* **Exercise prompt**:
Copy the Java multi-shard query sample from "public static void" to "present in tnsnames.ora.", swapping "tnsnames.ora" for "sqlnet.ora".

* **Document**:
This Java sample shows how you would perform a multi-shard query.

import java.sql.Connection;
import java.util.Properties;
import java.util.List;
 
// SODA specific imports
import oracle.soda.rdbms.OracleRDBMSClient;
import oracle.soda.OracleDatabase;
import oracle.soda.OracleCursor;
import oracle.soda.OracleCollection;
import oracle.soda.OracleDocument;
import oracle.soda.OracleException;
 
// Sharding and UCP imports
import oracle.jdbc.OracleShardingKey;
import oracle.jdbc.OracleType;
import oracle.jdbc.pool.OracleDataSource;
import oracle.ucp.jdbc.PoolDataSourceFactory;
import oracle.ucp.jdbc.PoolDataSource;
 
 
/*
* The sample demonstrates connecting to a Sharded Database using
* Oracle JDBC driver and UCP as a client side connection pool.
*/
public class QuickQueryCat {
 
 public static void main(String args[]) throws Exception {
 
// TNS_ADMIN - Should be the path where the tnsnames.ora file resides
// dbshard_rw - It is the TNS alias present in tnsnames.ora.
// This connection is to the shard director using the catalog service name.
final String DB_URL="jdbc:oracle:thin:@dbcat?TNS_ADMIN=/home/opc/dbhome/";
 
// Update the Database Username and Password to the Shard User
final String DB_USER = "app_schema";
String DB_PASSWORD = "<user_password>" ;
 
 
// Get the PoolDataSource for UCP
PoolDataSource pds = PoolDataSourceFactory.getPoolDataSource();
 
// Set the connection factory first before all other properties
pds.setConnectionFactoryClassName(OracleDataSource.class.getName());
pds.setURL(DB_URL);
pds.setUser(DB_USER);
pds.setPassword(DB_PASSWORD);
pds.setConnectionPoolName("JDBC_UCP_POOL");
 
// Now we get a direct connection to the shard catalog
System.out.println("Initiating UCP and Creating Connection...");
Connection conn = pds.getConnection();
 
// Enable the SODA Shared Metadata cache
Properties props = new Properties();
props.put("oracle.soda.sharedMetadataCache", "true");
OracleRDBMSClient cl = new OracleRDBMSClient(props);
 
// Get a DB Connection
OracleDatabase db = cl.getDatabase(conn);
 
// Print all the Collections in this DB
List<String> names =  db.admin().getCollectionNames();
for (String name : names)
 System.out.println ("Collection name: " + name);
 
// Open up the CUSTOMERS Collection
OracleCollection col = db.openCollection("CUSTOMERS");
 
// Do a search across ALL Shards. In this case all users named Matilda
// Setup the specification and open a cursor
OracleDocument filterSpec = db.createDocumentFromString("{ \"name\" : \"Matilda\"}");
 
OracleCursor c = col.find().filter(filterSpec).getCursor();
 
// Print the results of the query
while (c.hasNext()) {
  OracleDocument resultDoc = c.next();
 
  // Print the document key and document content
  System.out.println ("Document key: " + resultDoc.getKey() + "\n" +
                        " document content: " + resultDoc.getContentAsString());
}
 
// Close the cursor
c.close();
 
// Here, we could initiate another multi-shard query if desired
 
// We are done, so close the connection
conn.close();
 
 
 }} // End of QuickQueryCat

Python Code Sample

This Python sample shows how you can actually work with JSON objects using SODA in a sharded database environment.

* **Information shown**:

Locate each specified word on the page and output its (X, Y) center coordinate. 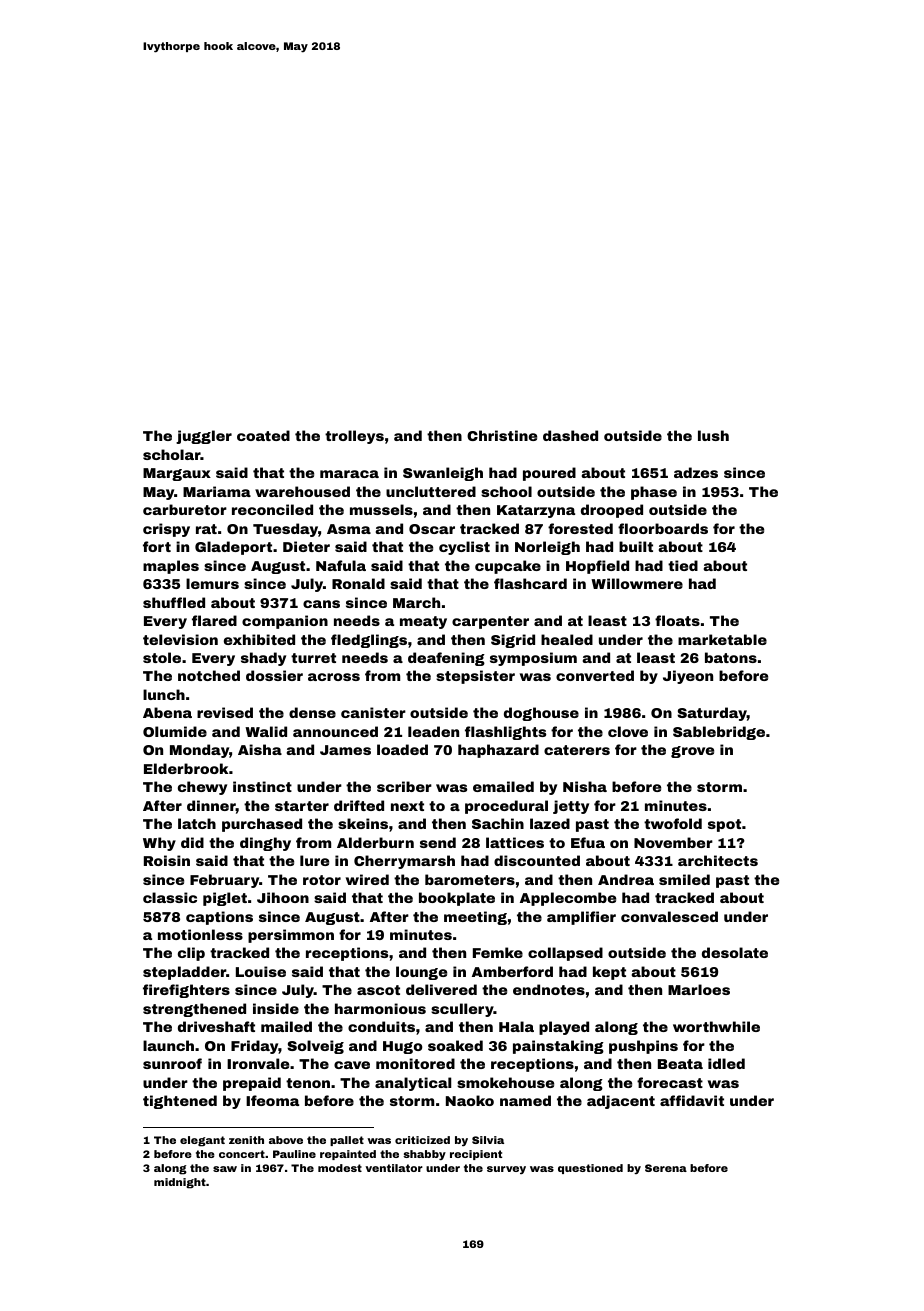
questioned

* **Answer to the task**:
public static void main(String args[]) throws Exception {
 
// TNS_ADMIN - Should be the path where the sqlnet.ora file resides
// dbshard_rw - It is the TNS alias present in sqlnet.ora.